Give back only the lines from the one with "[Add A Snake" through the last line of the data, exactly as they appear.

::::

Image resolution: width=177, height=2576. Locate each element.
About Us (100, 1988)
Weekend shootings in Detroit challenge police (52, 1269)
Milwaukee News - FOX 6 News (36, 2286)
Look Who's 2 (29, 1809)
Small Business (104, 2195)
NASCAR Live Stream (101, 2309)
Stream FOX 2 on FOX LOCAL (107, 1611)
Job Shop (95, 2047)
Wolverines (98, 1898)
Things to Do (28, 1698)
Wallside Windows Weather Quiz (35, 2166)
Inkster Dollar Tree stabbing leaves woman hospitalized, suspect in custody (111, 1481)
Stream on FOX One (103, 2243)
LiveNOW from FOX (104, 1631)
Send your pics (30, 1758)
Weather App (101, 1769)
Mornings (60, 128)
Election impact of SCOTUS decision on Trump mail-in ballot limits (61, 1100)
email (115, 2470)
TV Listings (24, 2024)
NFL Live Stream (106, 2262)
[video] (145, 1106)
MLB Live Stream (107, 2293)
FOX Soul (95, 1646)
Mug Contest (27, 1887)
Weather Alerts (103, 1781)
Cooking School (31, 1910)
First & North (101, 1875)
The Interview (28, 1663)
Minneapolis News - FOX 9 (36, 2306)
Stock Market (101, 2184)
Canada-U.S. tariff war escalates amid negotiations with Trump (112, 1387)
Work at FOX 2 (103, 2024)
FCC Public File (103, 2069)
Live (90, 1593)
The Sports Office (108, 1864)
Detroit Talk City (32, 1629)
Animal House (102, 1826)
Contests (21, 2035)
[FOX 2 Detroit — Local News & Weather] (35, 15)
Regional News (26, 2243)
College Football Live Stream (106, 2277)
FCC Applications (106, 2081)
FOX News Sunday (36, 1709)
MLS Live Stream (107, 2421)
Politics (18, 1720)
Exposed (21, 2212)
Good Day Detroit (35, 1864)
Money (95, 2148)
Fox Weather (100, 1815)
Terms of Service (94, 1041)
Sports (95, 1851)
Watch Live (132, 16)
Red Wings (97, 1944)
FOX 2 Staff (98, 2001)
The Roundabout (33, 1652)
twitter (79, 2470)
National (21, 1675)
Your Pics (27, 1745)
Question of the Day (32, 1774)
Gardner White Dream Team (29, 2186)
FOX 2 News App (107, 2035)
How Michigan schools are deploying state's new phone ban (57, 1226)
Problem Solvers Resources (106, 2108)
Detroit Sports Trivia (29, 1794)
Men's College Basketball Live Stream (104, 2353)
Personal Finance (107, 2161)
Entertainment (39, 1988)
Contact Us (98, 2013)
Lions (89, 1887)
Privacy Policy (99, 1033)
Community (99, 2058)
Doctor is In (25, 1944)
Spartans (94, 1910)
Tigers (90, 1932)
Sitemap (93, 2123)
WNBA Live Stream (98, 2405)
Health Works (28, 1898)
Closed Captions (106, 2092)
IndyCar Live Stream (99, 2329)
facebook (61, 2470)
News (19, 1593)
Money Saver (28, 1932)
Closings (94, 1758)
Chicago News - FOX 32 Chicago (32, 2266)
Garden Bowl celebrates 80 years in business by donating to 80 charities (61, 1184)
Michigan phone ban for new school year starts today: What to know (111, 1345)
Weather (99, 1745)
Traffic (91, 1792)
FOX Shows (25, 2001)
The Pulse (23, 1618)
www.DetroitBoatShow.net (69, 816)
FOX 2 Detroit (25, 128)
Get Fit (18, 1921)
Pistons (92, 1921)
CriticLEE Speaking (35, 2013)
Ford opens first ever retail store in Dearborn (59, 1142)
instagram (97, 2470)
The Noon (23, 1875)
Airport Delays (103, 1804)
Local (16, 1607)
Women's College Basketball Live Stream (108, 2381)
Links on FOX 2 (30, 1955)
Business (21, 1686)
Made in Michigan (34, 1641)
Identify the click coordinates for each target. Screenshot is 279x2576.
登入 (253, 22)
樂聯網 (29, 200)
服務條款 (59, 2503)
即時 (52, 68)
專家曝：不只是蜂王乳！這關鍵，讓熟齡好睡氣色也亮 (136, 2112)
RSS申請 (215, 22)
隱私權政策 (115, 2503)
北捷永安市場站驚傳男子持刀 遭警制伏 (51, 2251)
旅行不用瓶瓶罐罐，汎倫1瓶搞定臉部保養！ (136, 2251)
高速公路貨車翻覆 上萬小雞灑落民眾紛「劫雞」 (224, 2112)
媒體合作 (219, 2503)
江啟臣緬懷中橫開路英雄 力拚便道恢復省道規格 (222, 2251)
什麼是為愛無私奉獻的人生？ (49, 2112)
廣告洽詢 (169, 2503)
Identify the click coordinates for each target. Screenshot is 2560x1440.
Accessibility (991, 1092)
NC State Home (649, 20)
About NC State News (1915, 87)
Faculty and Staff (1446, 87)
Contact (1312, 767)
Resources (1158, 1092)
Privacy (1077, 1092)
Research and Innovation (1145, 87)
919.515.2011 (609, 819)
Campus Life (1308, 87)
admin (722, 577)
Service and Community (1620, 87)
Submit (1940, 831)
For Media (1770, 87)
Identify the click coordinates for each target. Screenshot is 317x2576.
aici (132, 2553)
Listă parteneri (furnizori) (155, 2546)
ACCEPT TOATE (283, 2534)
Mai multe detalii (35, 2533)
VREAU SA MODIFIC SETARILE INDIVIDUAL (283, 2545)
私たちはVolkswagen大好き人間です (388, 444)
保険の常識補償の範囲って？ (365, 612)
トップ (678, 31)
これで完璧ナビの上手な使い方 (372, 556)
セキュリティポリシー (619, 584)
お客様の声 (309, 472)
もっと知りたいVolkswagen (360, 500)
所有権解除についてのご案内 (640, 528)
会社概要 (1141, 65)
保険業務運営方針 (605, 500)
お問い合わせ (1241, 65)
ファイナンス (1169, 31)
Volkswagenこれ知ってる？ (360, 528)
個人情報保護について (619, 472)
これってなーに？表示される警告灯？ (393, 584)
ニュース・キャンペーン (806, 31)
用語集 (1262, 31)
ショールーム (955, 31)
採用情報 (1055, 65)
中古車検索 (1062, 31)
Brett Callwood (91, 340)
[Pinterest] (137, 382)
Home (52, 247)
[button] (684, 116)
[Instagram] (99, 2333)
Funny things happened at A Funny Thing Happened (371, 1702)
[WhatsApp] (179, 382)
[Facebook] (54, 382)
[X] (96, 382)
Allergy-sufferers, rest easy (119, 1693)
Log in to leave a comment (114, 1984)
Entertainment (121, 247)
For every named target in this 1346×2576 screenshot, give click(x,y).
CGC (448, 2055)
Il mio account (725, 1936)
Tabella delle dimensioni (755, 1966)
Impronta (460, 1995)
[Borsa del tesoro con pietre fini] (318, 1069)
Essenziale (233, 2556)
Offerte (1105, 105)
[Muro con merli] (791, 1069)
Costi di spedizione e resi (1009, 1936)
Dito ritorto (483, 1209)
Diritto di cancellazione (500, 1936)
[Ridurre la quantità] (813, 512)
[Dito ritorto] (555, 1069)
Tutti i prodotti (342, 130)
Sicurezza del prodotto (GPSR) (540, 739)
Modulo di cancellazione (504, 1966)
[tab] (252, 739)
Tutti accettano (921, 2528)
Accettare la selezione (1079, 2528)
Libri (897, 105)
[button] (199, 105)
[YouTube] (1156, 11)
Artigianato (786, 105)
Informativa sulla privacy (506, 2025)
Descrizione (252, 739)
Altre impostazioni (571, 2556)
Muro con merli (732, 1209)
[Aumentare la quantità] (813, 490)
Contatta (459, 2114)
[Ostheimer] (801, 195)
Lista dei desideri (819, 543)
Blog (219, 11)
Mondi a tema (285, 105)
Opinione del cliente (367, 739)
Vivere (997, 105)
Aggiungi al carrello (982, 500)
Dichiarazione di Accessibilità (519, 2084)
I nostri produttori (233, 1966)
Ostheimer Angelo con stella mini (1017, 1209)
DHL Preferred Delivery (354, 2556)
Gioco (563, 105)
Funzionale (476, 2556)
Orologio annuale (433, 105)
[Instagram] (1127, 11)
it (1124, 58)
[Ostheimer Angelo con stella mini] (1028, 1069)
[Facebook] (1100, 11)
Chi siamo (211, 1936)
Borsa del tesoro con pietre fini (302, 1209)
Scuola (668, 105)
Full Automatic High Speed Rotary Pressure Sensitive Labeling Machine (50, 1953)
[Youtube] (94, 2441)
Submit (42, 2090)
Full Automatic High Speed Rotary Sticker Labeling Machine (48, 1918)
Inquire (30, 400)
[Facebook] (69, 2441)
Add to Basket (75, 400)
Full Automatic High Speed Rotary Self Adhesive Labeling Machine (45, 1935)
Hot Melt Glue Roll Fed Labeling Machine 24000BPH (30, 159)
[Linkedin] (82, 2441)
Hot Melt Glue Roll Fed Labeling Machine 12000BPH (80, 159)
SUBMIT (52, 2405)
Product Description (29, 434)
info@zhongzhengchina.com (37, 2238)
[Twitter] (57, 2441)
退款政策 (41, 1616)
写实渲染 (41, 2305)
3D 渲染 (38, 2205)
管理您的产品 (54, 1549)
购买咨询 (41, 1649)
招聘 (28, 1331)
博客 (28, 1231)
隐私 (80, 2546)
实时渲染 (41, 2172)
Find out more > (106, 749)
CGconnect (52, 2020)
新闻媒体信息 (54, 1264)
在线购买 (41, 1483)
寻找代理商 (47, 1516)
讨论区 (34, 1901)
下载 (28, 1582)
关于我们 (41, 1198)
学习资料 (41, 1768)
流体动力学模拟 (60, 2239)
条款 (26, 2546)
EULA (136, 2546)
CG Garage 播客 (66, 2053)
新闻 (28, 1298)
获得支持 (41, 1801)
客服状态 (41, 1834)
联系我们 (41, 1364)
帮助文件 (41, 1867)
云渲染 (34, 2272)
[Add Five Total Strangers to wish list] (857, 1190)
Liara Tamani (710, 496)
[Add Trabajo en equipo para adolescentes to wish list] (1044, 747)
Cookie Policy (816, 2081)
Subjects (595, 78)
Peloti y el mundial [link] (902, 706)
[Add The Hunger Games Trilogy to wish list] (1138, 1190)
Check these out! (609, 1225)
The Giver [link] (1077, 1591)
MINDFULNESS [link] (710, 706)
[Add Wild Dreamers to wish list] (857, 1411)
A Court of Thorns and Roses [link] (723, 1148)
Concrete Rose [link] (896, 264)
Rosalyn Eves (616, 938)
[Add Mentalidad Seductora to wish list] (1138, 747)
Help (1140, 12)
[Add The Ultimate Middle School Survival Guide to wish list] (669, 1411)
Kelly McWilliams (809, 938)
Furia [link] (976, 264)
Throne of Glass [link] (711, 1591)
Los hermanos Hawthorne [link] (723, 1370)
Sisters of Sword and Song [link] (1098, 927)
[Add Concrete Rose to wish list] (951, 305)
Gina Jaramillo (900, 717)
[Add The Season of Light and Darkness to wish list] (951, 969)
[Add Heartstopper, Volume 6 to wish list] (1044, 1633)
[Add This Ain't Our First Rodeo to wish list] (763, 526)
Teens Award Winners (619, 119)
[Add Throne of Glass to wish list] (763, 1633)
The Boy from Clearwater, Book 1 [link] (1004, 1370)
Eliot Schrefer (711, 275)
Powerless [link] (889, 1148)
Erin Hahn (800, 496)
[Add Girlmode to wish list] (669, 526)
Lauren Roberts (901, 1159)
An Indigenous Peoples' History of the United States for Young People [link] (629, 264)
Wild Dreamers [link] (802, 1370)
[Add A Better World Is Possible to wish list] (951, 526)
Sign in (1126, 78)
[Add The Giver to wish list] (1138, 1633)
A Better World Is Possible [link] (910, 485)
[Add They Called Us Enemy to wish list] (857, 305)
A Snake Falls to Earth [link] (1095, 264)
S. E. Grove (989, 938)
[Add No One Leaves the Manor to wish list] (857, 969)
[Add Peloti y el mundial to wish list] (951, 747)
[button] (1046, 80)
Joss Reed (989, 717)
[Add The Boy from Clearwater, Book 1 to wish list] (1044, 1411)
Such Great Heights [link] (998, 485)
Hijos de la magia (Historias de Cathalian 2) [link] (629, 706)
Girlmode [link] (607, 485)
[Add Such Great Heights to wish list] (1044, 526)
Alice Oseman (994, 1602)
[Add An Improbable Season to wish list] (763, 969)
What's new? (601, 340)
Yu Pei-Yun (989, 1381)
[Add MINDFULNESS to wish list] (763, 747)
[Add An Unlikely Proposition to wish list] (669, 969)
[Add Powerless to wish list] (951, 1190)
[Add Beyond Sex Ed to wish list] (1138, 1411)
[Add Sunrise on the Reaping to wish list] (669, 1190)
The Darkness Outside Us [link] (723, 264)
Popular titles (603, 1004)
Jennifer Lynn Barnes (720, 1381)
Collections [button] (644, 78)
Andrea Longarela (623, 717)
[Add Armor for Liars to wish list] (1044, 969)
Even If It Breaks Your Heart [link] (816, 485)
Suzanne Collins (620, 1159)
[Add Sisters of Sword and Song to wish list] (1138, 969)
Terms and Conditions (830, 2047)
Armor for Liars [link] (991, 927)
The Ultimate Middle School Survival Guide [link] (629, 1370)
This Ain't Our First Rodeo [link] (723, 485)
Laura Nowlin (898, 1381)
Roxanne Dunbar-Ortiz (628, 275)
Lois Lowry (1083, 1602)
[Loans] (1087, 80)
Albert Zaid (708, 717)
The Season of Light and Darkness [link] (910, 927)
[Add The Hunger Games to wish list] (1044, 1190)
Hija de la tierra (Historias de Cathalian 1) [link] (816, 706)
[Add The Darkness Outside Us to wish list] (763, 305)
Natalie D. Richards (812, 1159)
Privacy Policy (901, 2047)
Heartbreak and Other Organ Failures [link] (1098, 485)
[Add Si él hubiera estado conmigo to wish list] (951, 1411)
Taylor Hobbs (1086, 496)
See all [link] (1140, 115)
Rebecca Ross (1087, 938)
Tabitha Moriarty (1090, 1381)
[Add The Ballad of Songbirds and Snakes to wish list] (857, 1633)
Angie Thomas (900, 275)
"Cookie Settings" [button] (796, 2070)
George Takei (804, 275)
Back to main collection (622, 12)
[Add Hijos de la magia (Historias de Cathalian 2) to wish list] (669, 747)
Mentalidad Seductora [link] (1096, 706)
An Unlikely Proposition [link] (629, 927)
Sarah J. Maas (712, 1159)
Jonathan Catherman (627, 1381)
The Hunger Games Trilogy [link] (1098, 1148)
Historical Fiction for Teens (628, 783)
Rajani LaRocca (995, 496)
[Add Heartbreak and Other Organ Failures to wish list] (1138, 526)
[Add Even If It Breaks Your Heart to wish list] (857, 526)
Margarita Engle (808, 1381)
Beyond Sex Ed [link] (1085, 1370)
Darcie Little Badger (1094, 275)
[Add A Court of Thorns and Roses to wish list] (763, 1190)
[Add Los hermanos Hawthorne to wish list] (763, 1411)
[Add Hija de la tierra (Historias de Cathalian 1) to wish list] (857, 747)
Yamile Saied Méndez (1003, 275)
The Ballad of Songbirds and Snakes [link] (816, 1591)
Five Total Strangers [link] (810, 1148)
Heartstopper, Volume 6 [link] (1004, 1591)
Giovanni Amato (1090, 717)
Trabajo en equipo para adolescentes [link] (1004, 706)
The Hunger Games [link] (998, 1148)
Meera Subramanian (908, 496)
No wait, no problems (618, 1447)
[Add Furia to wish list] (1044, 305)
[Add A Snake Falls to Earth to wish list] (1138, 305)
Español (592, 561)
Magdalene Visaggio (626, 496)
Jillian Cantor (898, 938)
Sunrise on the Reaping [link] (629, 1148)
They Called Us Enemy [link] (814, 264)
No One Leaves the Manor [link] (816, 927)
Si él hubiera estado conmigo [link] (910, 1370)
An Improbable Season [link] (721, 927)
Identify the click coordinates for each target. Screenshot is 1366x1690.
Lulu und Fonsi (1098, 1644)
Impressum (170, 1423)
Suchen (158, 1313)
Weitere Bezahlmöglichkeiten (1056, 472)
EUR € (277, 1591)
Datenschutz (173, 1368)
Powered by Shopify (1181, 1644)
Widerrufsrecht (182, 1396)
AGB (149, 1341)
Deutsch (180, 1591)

::::

Task response
[Add A Snake Falls to Earth to wish list] (1138, 305)
Español (592, 561)
Magdalene Visaggio (626, 496)
Jillian Cantor (898, 938)
Sunrise on the Reaping [link] (629, 1148)
They Called Us Enemy [link] (814, 264)
No One Leaves the Manor [link] (816, 927)
Si él hubiera estado conmigo [link] (910, 1370)
An Improbable Season [link] (721, 927)
Identify the click coordinates for each target. Screenshot is 1366x1690.
Lulu und Fonsi (1098, 1644)
Impressum (170, 1423)
Suchen (158, 1313)
Weitere Bezahlmöglichkeiten (1056, 472)
EUR € (277, 1591)
Datenschutz (173, 1368)
Powered by Shopify (1181, 1644)
Widerrufsrecht (182, 1396)
AGB (149, 1341)
Deutsch (180, 1591)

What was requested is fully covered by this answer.